8月18日


 マンゴーとタランチュラ



マンゴー
 夜、アパートの屋上に上がって、星を見上げるのが好きだ。乾いた夜風が気持ちいい。
 今日も、夕食の後、屋上にノートパソコンを持っていってメールを書いていたら、アパートの階段からボロ切れを引き裂くような悲鳴が聞こえた。聞き覚えがある。金井さんが、また小さい虫でも見つけたに違いない。
 しょーがねーなー、と思って行ってみると、そこには毒グモ・タランチュラがいた。前足の先から後ろ足の先まで20cmぐらいはあった。オレも思わず息を呑んでしまった。まるで東急ハンズで売ってるびっくりグッズのゴムでできたクモみたいだった。が、そんなものホンジュラスで売ってるはずがない。紛れもない本物のタランチュラである。一緒にいた大家さんの娘もおびえていた。
 とっさに、写真を撮らなきゃ、と思ったけど、一撃で人を殺すほどの猛毒を持っているのですぐに殺さなきゃだめだという。
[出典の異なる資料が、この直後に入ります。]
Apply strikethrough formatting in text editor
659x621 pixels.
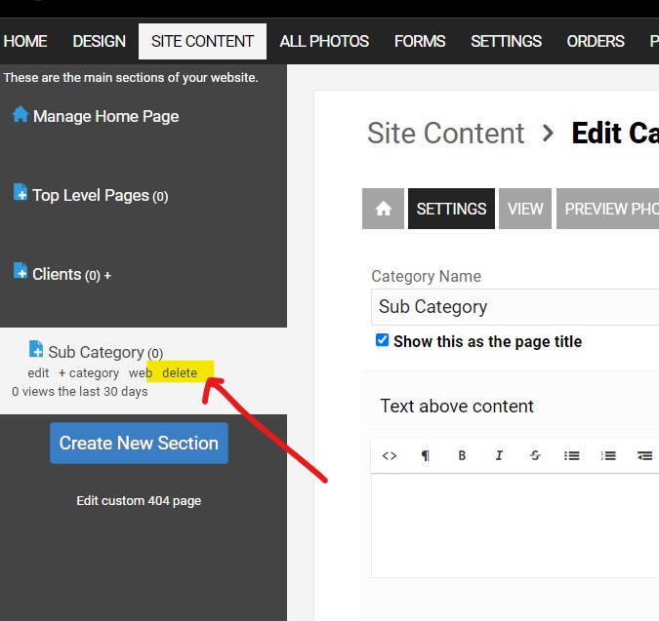[535, 455]
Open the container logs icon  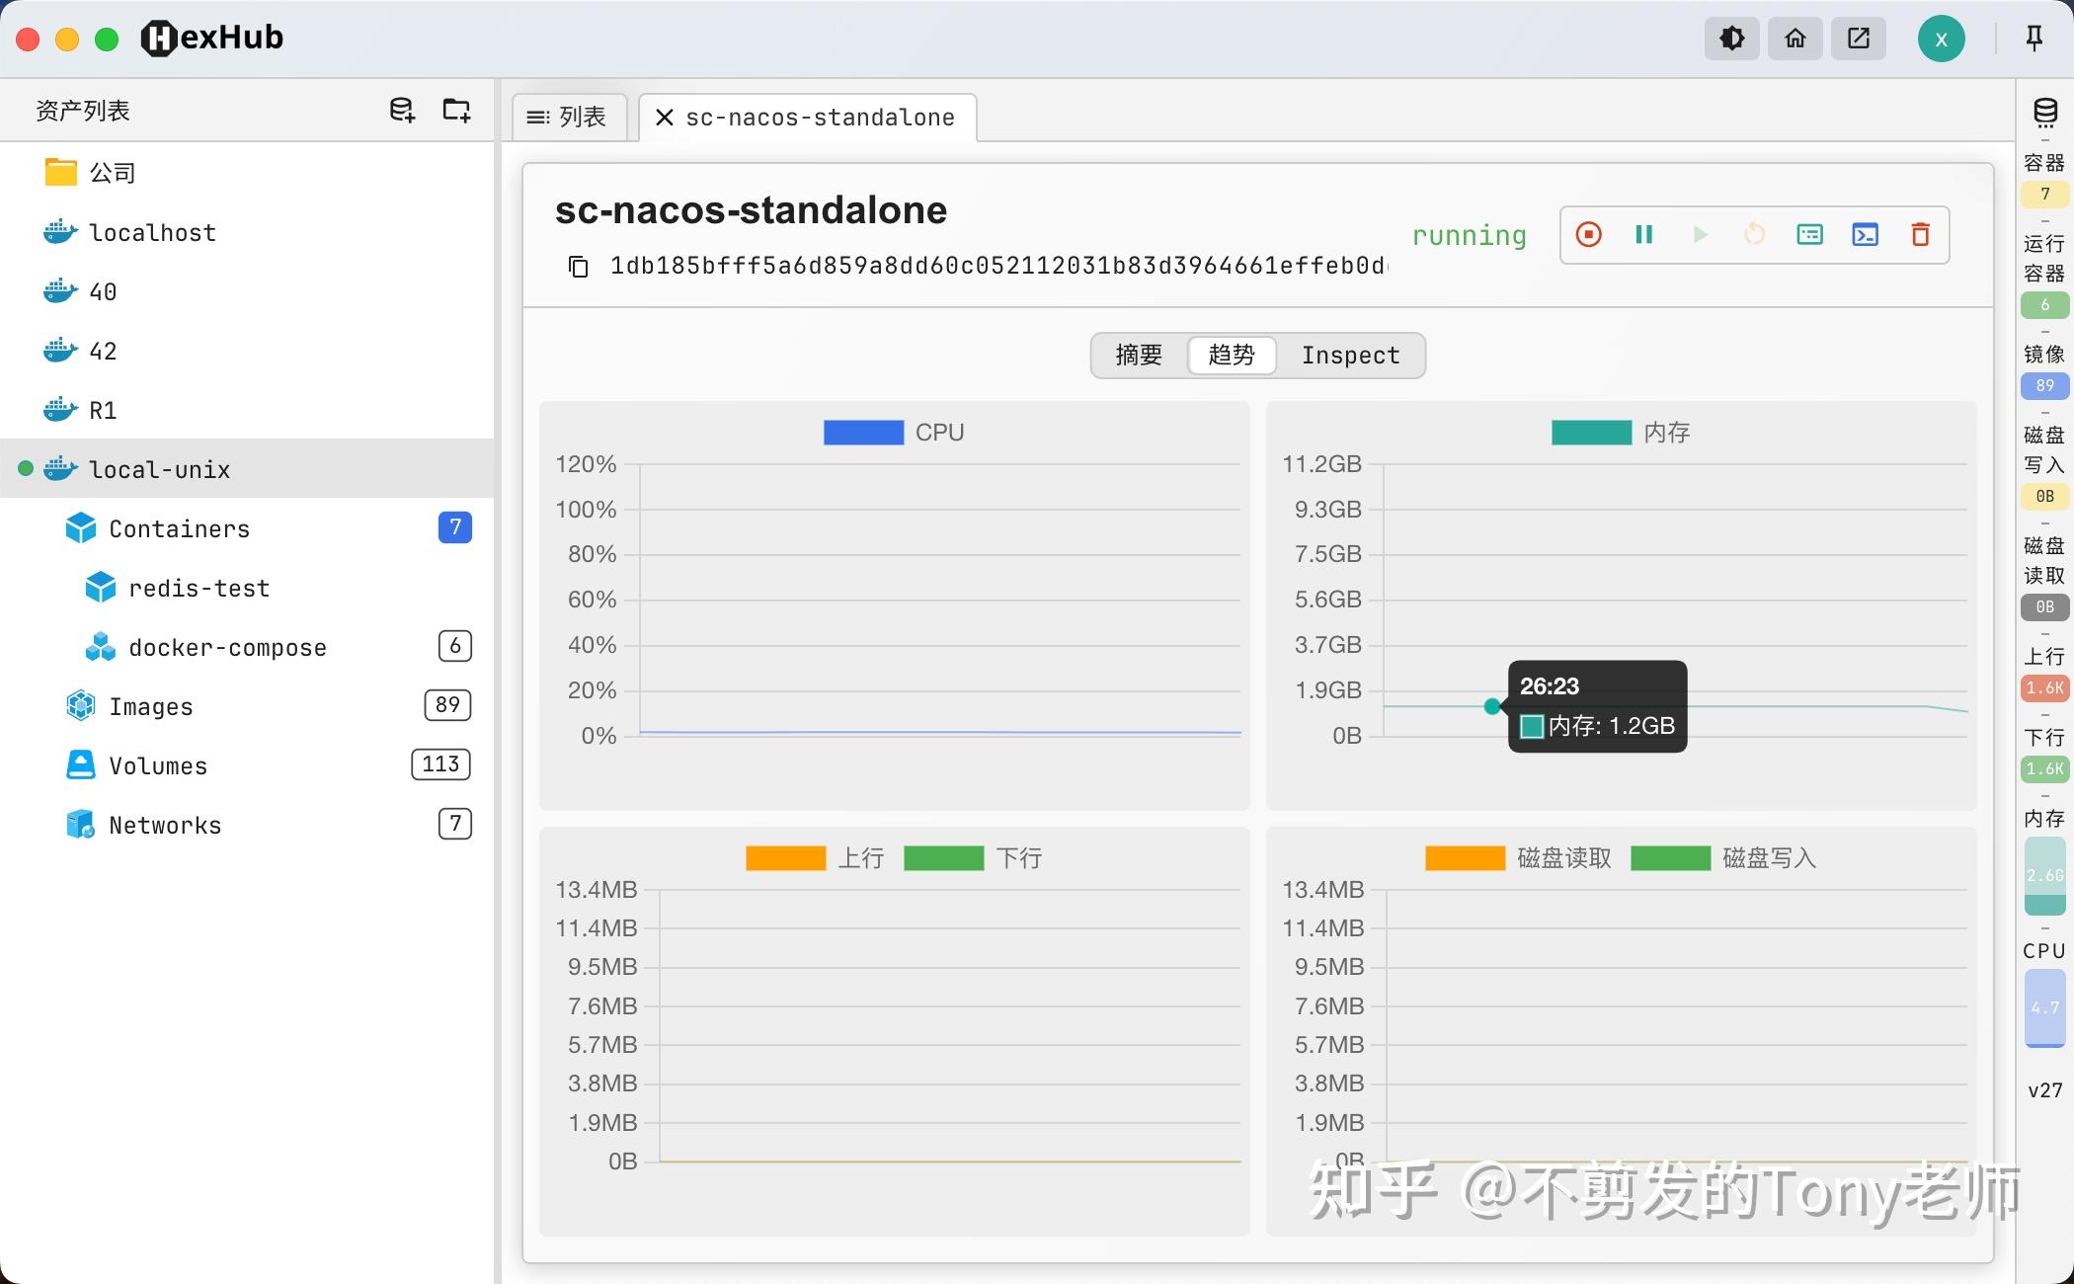(1809, 234)
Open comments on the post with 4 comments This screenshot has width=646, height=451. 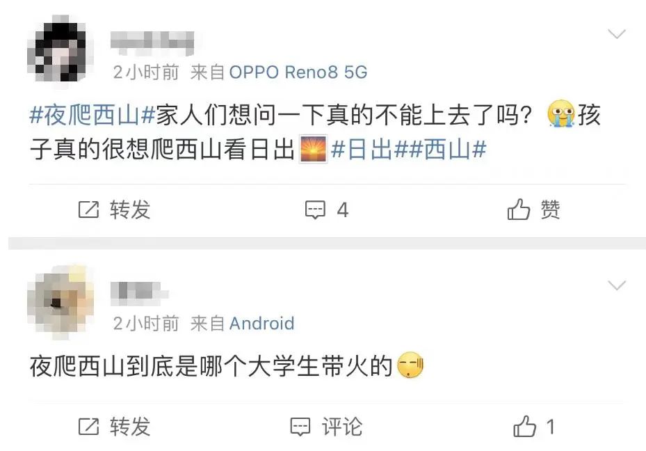316,209
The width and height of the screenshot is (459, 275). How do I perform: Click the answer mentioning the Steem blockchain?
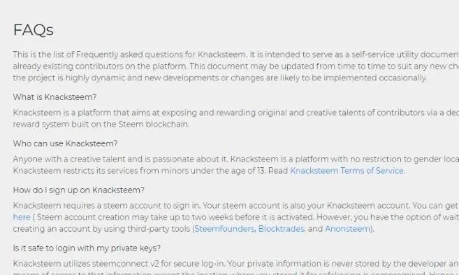click(x=236, y=118)

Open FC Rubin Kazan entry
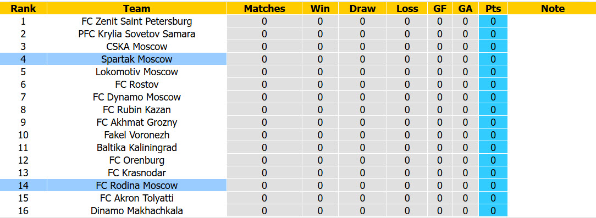point(137,110)
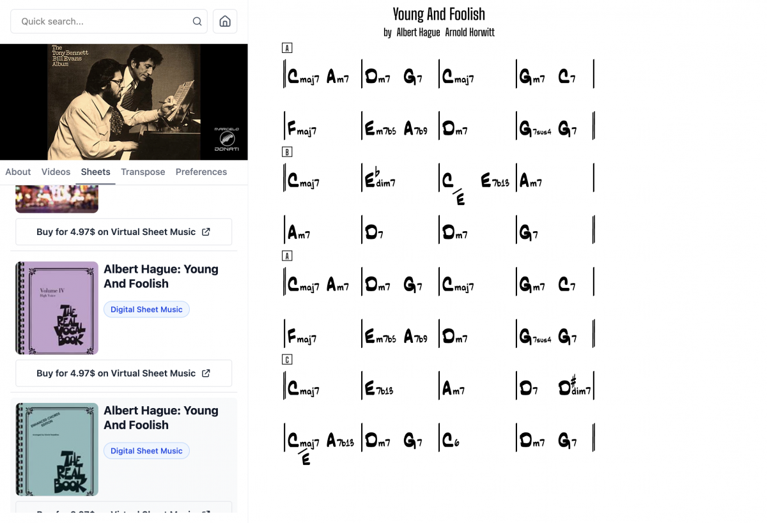This screenshot has width=767, height=523.
Task: Click Digital Sheet Music tag on Real Vocal Book
Action: point(146,310)
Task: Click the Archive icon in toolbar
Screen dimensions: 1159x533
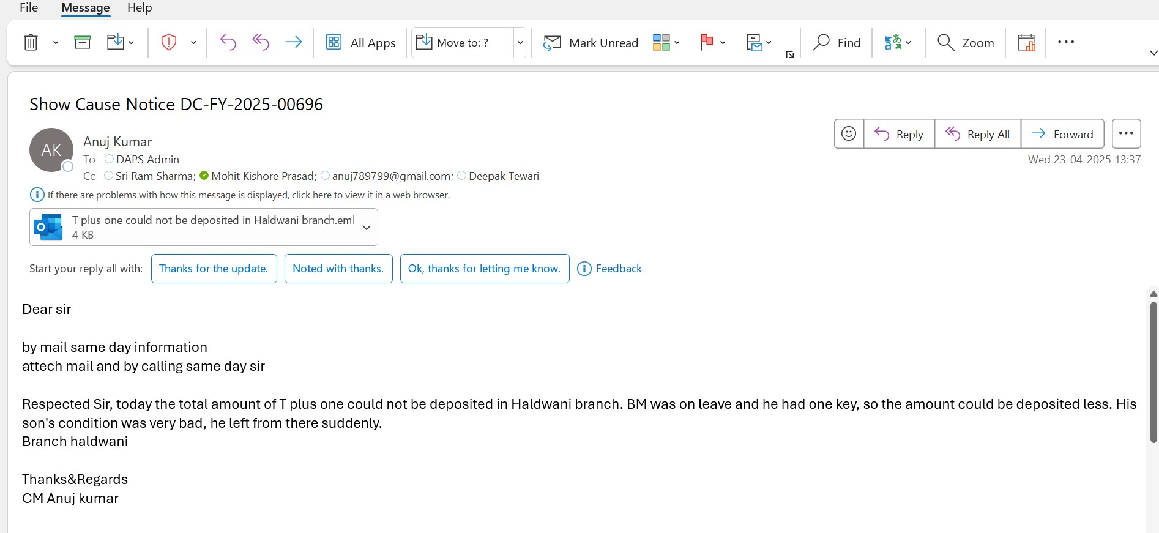Action: click(83, 42)
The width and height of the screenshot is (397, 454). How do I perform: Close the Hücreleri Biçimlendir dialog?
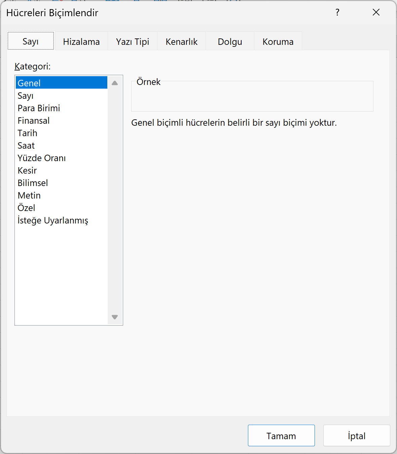click(x=376, y=12)
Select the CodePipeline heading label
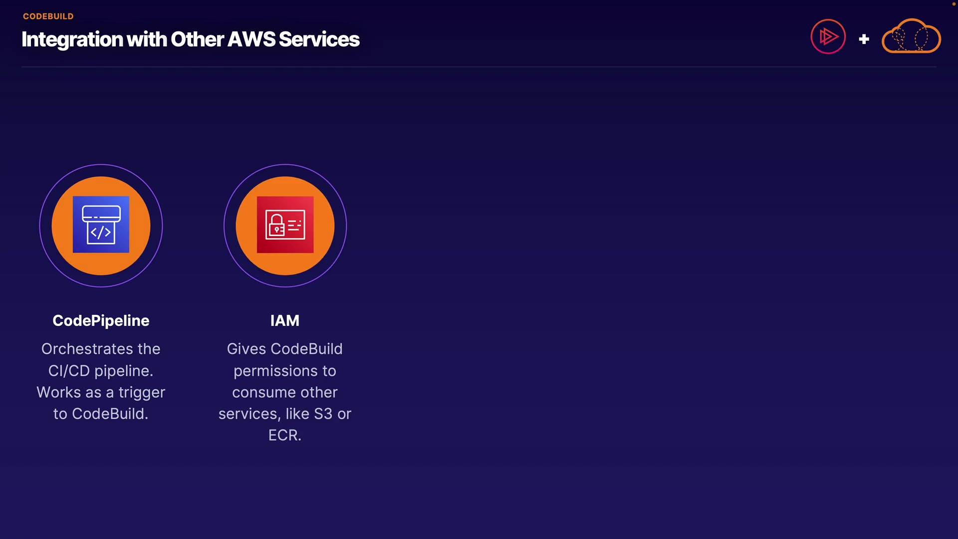This screenshot has width=958, height=539. click(101, 320)
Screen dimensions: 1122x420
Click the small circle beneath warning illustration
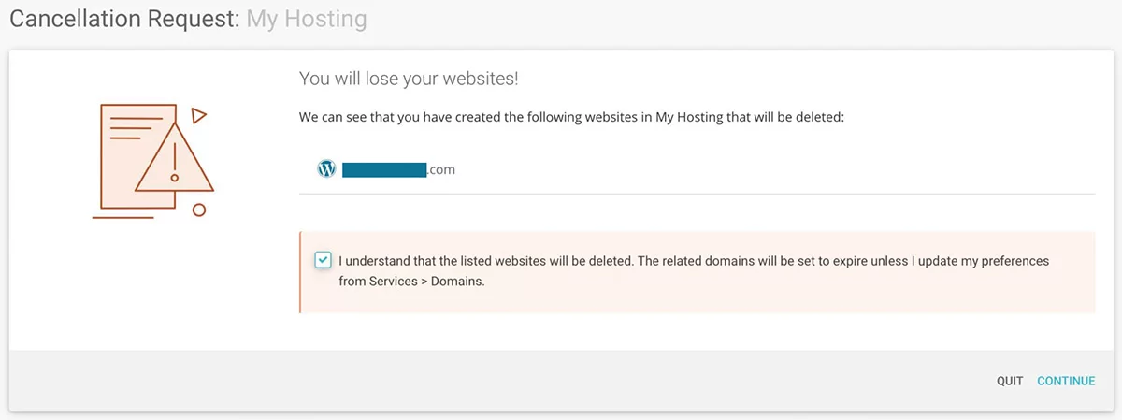(198, 210)
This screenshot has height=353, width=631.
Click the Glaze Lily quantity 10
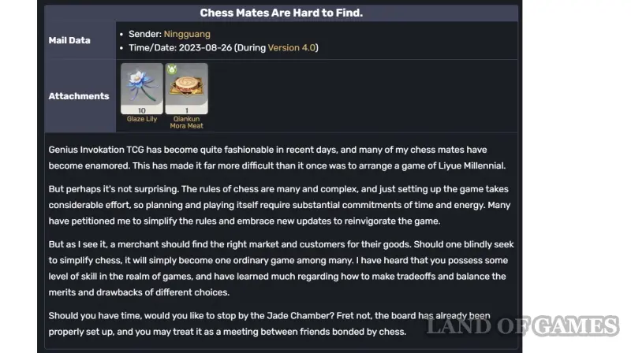[142, 110]
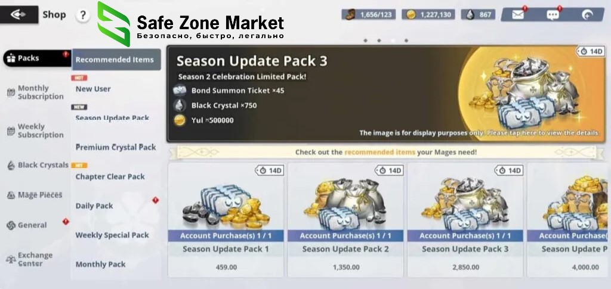Viewport: 611px width, 289px height.
Task: Open the chat bubble icon
Action: click(x=553, y=15)
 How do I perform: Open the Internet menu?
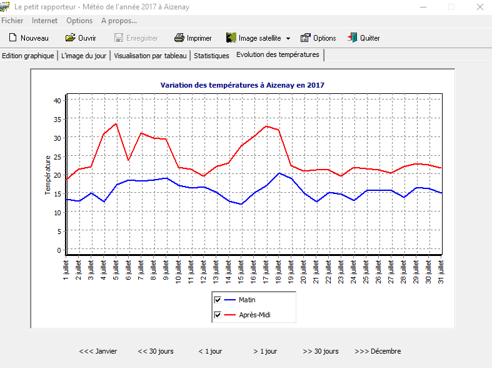(44, 21)
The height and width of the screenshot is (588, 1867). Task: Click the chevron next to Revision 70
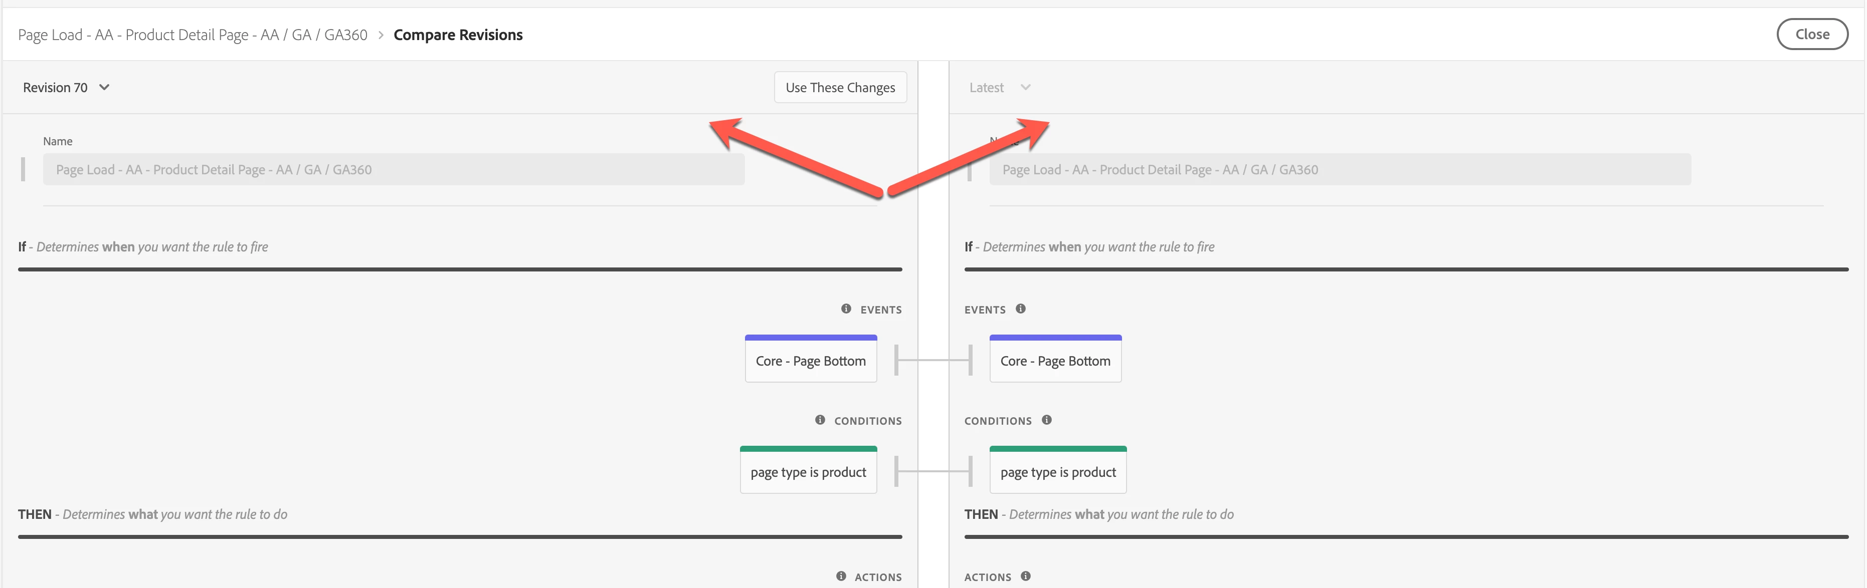104,88
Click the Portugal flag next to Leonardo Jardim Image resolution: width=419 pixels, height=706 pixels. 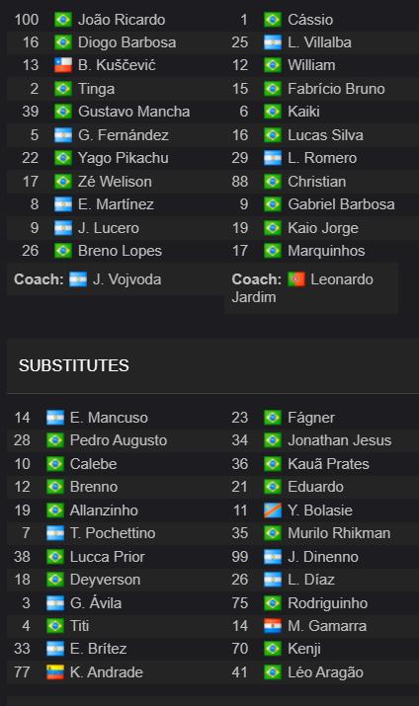click(x=296, y=279)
金井さんも大家さんの娘もおびえていて近寄れない。「早く殺して」とオレに言うけど、オレだって近寄りたくない。でも、タランチュラより金井さんの悲鳴の方が怖かったので、仕方なく近寄った。そして、ゴキブリを殺すように、サンダルでペコンと、はたいてやった。ゴキブリよりも簡単に死んだ。
 簡単すぎるぞっ! タランチュラっ!

 というわけで、残念ながらタランチュラの写真はないので、平和なマンゴーの写真にしました。ここの庭には、マンゴーの木があって、適当に取って食べている。おいしいんだ、これが。
 それにしても、こんなに近くにタランチュラがいるなんて、ちょっと怖い。